Exercise details: Beginning with the line that contains "Instruction: Open the", retype the entries below exactly, ending with the line that contains "Expand the All Folder Pairs view". Leave out any pictures.

Supplied material:

* * * * * * * * *

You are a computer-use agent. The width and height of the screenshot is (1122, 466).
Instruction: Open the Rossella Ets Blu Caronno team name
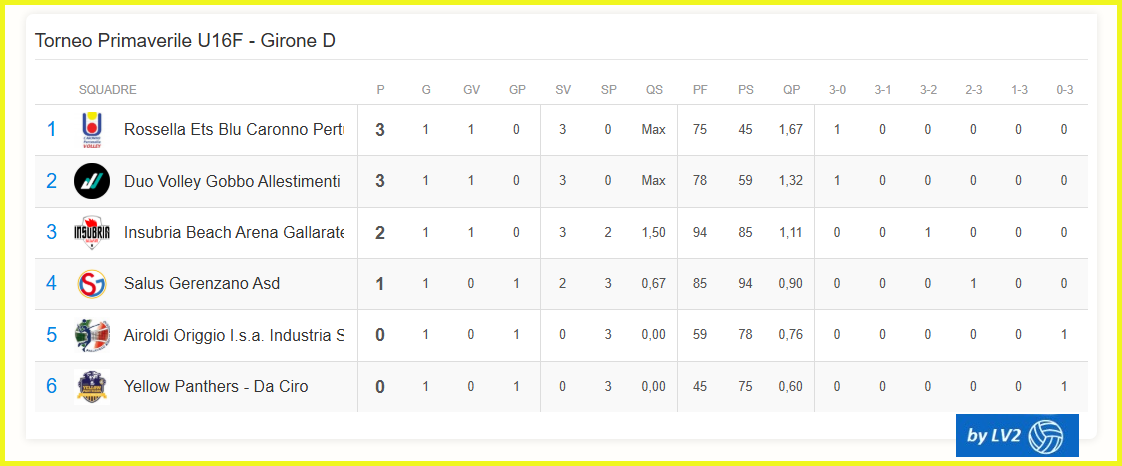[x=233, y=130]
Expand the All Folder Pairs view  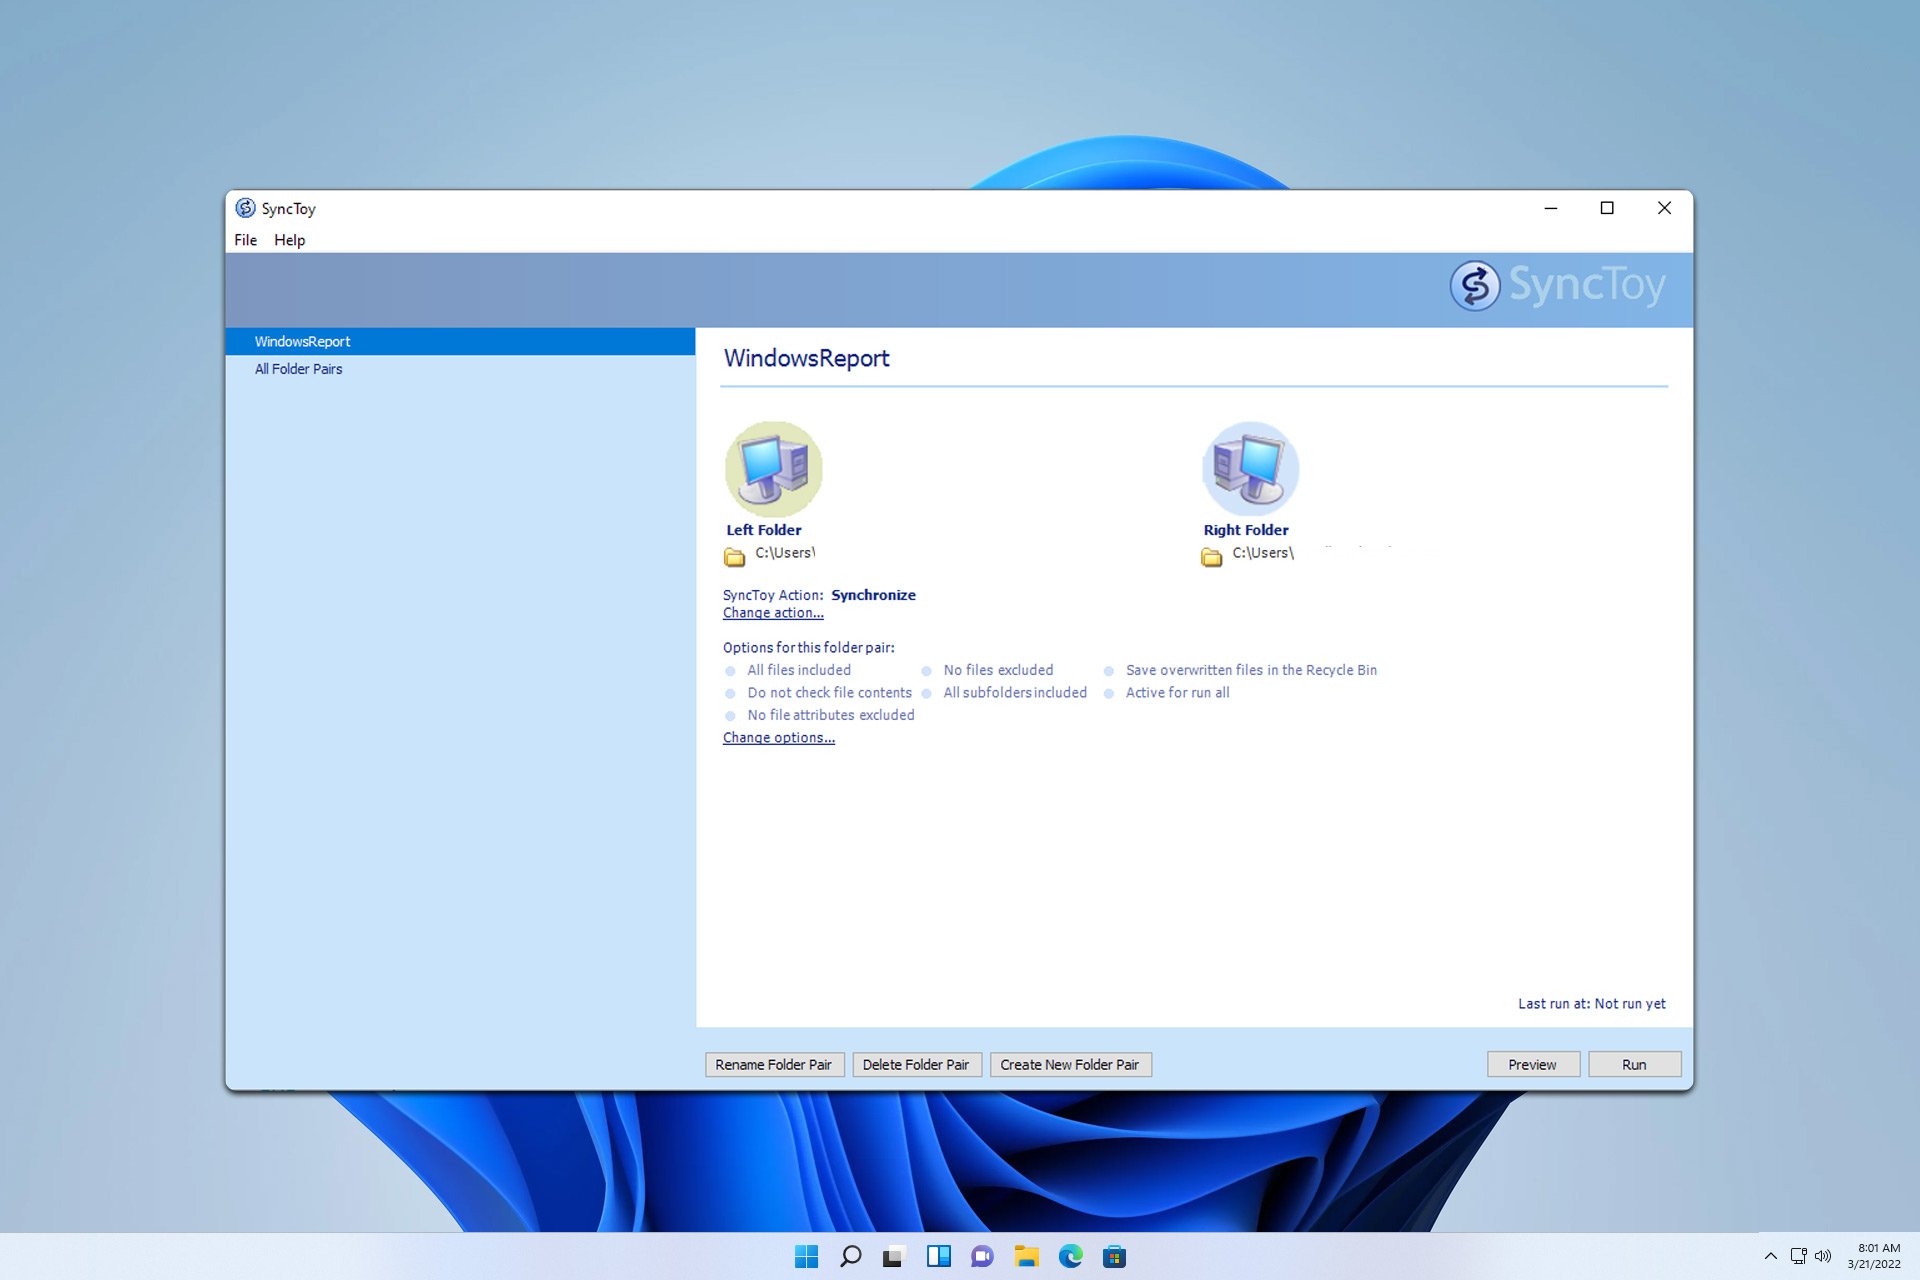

* * * * * * * * *

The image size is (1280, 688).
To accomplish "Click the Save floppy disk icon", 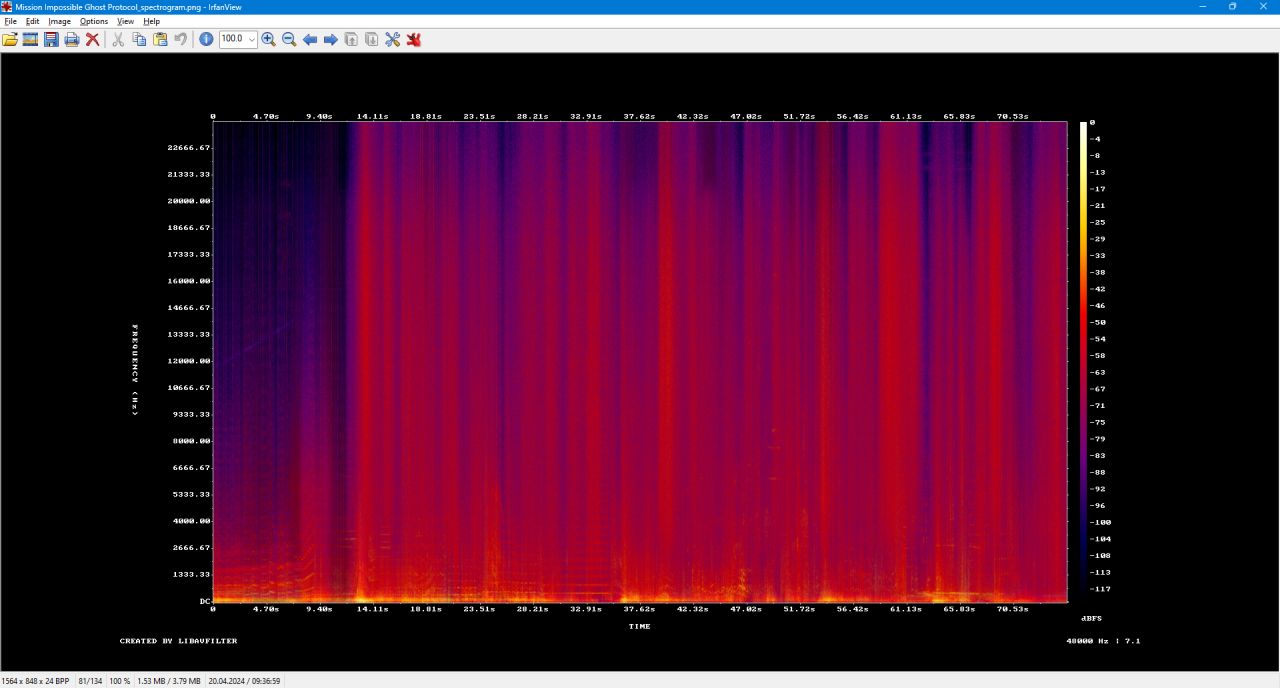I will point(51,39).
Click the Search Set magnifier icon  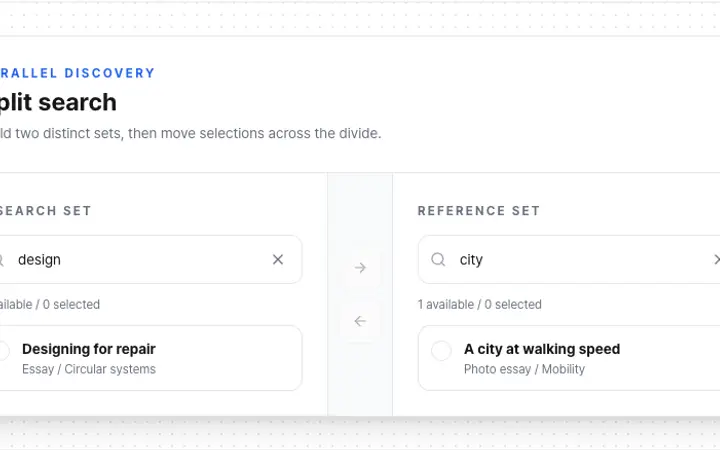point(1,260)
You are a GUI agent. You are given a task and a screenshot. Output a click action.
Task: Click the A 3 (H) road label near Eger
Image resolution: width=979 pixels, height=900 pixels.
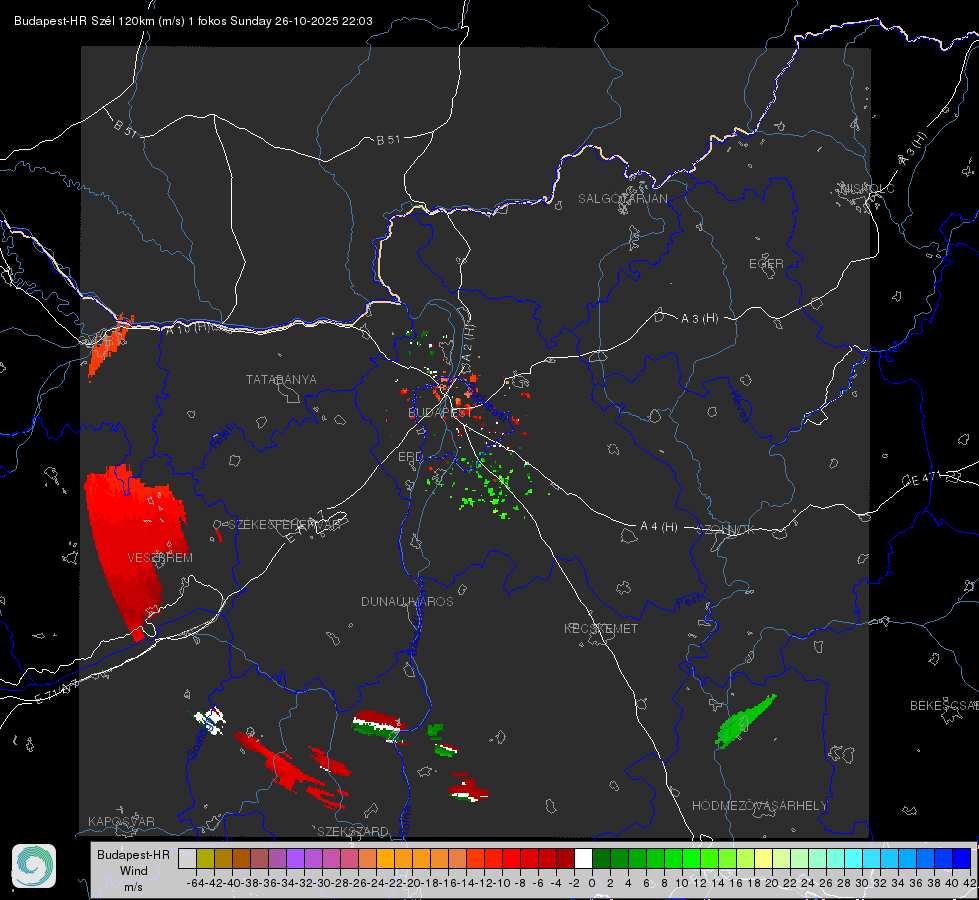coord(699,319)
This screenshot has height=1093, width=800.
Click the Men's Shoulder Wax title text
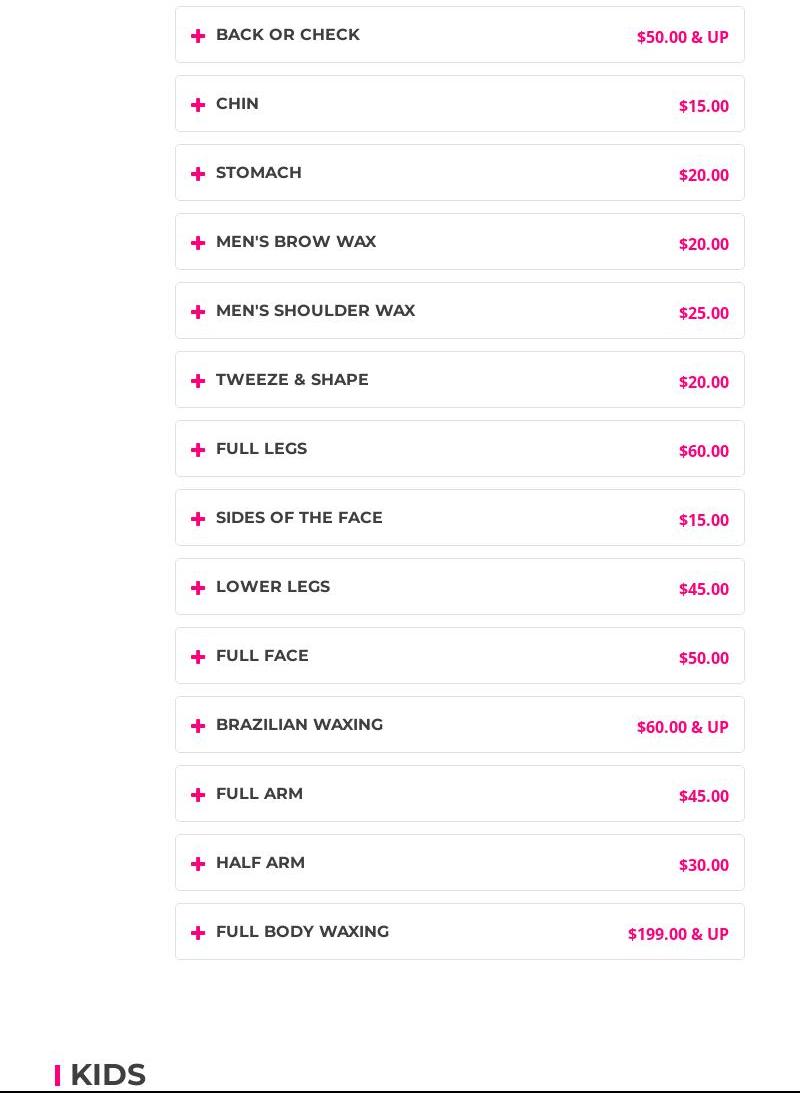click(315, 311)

* * * * * * * * *

Result of the task:
Instruction: Open the Rossella Ets Blu Caronno team name
[x=233, y=130]
Expand the All Folder Pairs view  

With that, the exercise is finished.